EXERCISE DETAILS: Please copy the lines below word for word, leaving the pictures out.

[Screen grounding examples]
━━━━━━━━━━━━━━━━━━━━

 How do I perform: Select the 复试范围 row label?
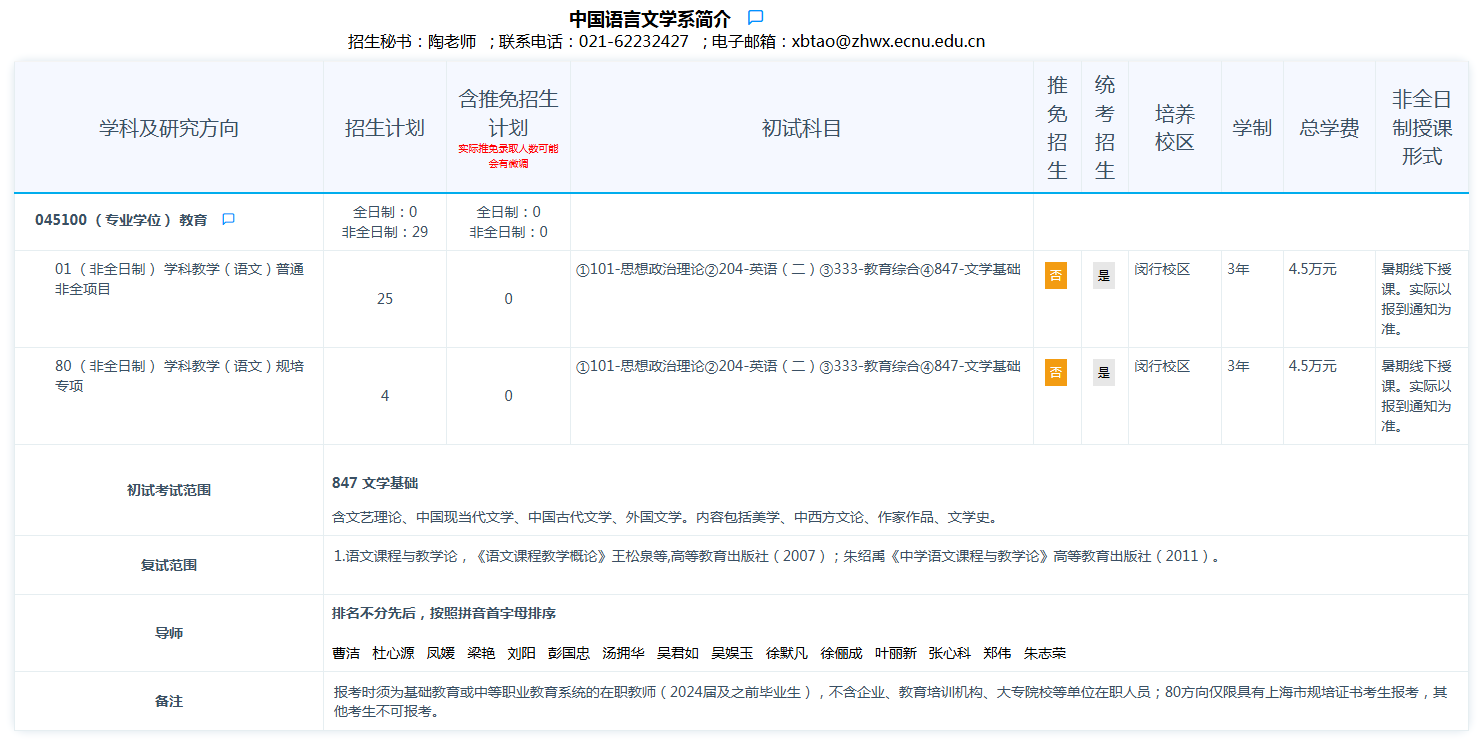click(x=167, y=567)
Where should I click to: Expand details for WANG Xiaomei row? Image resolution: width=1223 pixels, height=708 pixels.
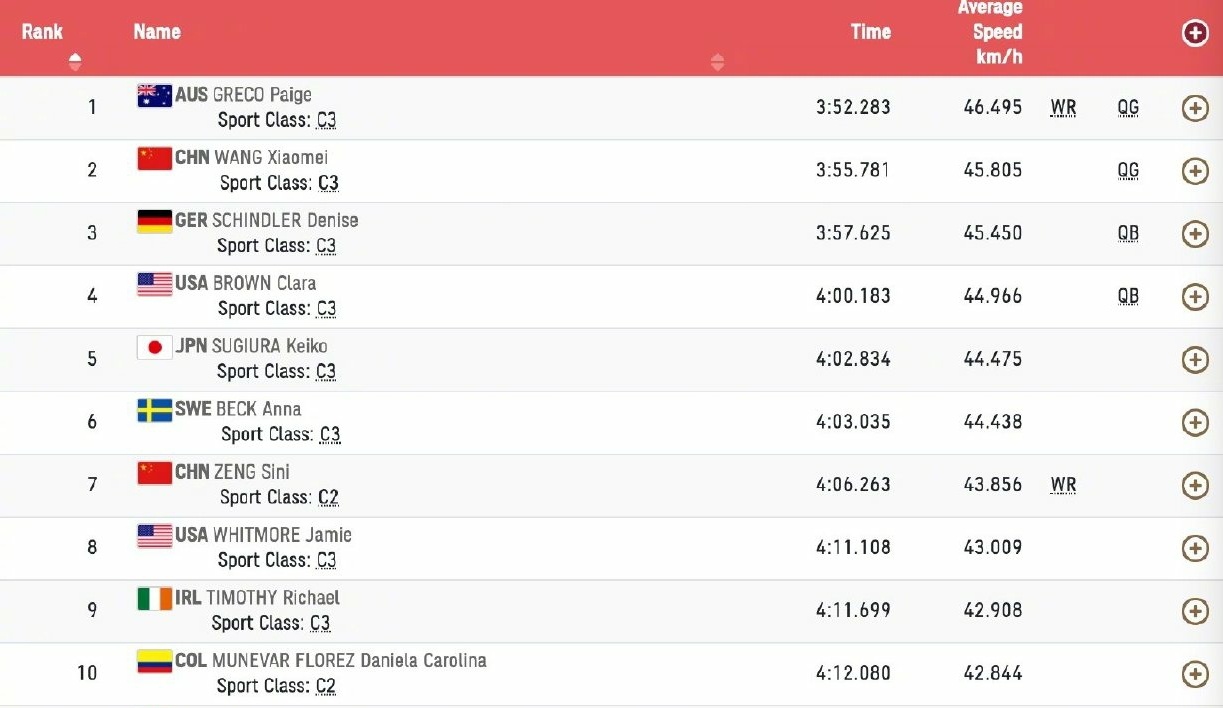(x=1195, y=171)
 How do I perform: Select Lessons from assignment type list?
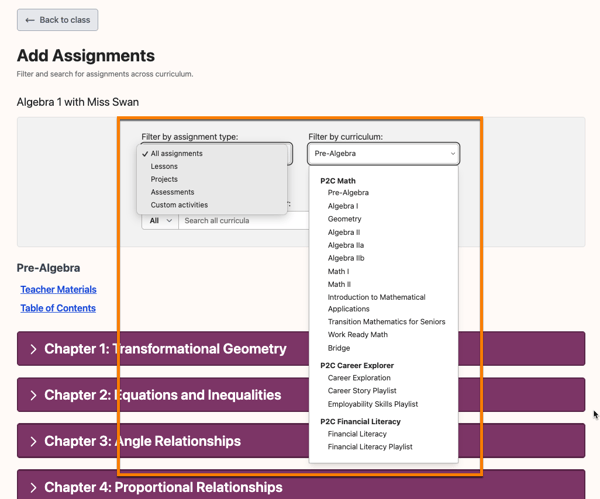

━━━━━━━━━━━━━━━━━━━━

THE OUTPUT:
 How do I perform: Select the 复试范围 row label?
click(x=167, y=567)
Where should I click to: Expand details for WANG Xiaomei row? Image resolution: width=1223 pixels, height=708 pixels.
(x=1195, y=171)
 How do I perform: Select Lessons from assignment type list?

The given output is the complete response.